It seems that the world, or at least the European world, is slowly catching up with the concept that we, as individuals, do have the right to choose when we die and apply that to a “futile medical condition of constant and unbearable physical or mental suffering that cannot be alleviated”. So why is the UK lagging behind growing support for this fundamental human right?
As Belgium currently process an extension of this freedom to include minors and Alzheimer’s sufferers isn’t it time one political party at least declared an intention to make this a structured, lawful activity and commit to creating a legal framework in order to make it safe, fair and to rationalise a currently complex situation. That party should be UKIP.
Such a declaration is also likely to be popular. After all it’s a very personal matter so anyone who would not want to avail themselves of this right needn’t do so. Opposition will come from groups with a vested interest in dictating how we should live (or end) our lives such as the Church of England but even their arguments are confused, oscillating between religious principle and the perceived difficulty in framing legislation. Principally, though, it is a personal decision that could be made many years in advance as is the case with organ donation.
In a sense it is an apolitical policy, a sort of ‘stand alone’ matter. Also, to declare such intent doesn’t require a comprehensive legal framework to be in place only the commitment to create one.

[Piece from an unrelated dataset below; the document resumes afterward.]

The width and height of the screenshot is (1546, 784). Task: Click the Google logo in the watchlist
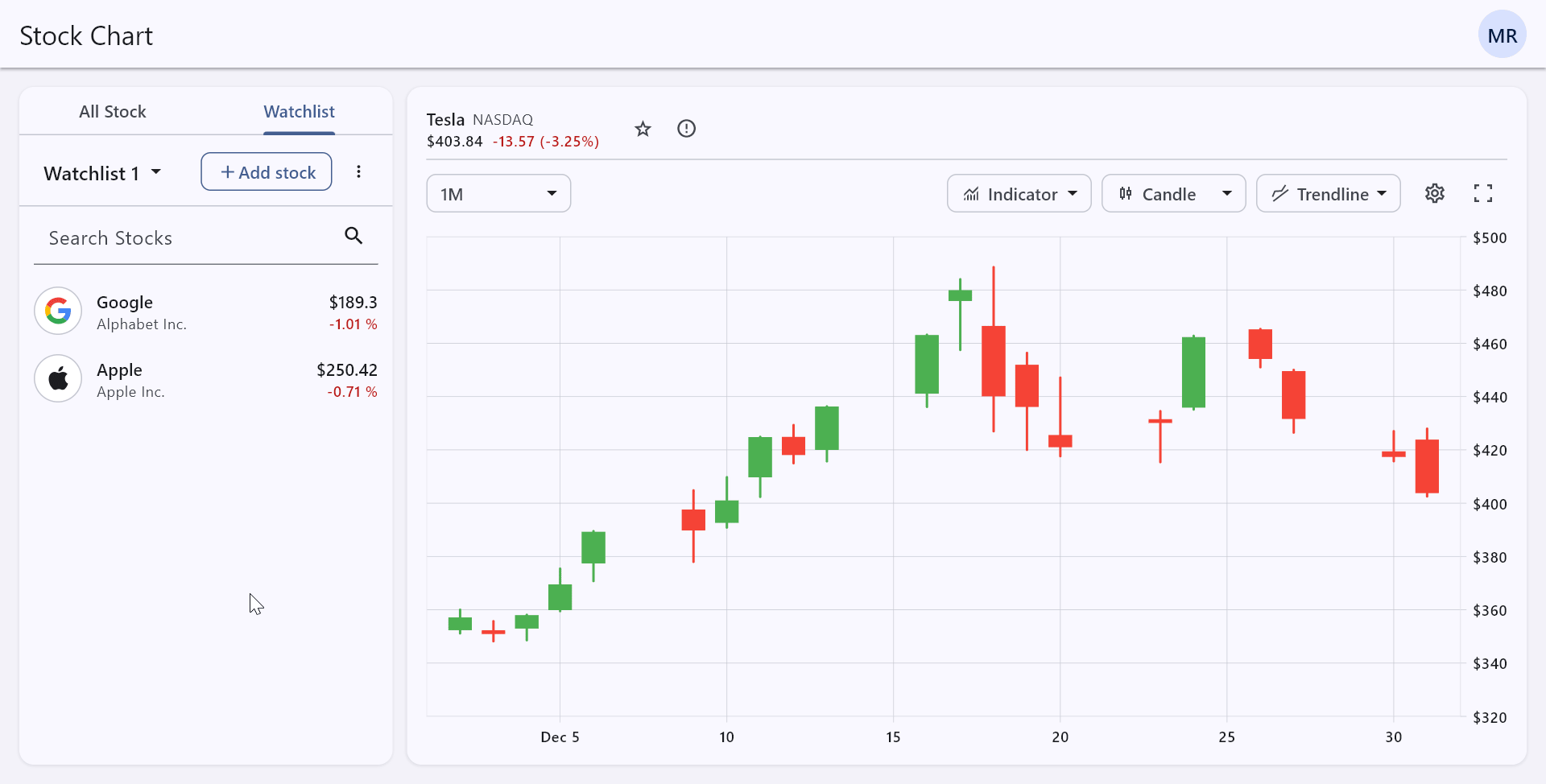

As more and more countries overcome outdated attitudes the legal complexity argument tends to diminish as again and again states demonstrate their ability to create a functioning framework to allow this most basic of rights to be upheld.
It seems there are no legal obstacles anymore only prejudice.
It is important that UKIP captures the attention of the public so any policy which is ‘self contained’ as moral policies tend to be, of universal interest to everyone, an extension of personal choice, defendable from a cost perspective, is easy to convey and is avoided by the other parties, has to be an important addition to our manifesto.
Currently it is a muddled arena and the present laws are not suited to purpose. Suicide is perfectly legal but the complexities of description arise when this completely independent act of ending ones own life is not possible. For example, each separate way of allowing or helping this can be viewed separately by the law from simply switching off a machine, through withholding sustenance or medication, or administering too much medication, providing the facility for self injection to administering such with the sole intention of ending a life. It is only really the latter description that uses the word euthanasia. Other methods of helping a person to die may be referred to as ‘assisted dying’ and remain ‘technically’ unlawful. The ‘assisted’ part of this process is solely to ensure a pain free death in circumstances that maintain a degree of dignity and control.
When one boils it down, the arguments against all descriptions of self determination of death hinge around only two aspects.
- It’s not possible to create a suitably safe legal framework
- It’s against god’s will.
The first of these is systematically being proved false as more and more countries adopt a ‘right to choose’ agenda and the second, whilst it may be theologically valid has probably past its period of usefulness. It wouldn’t be the first time that ‘gods will’ experienced some amendment by the sitting establishment and this may need to be one of those occasions. After all it’s all in the interpretation.
This may be one of the most important freedoms we could solidify and it would be highly apposite for UKIP, the party of freedom, individuality and independence to drive this forward.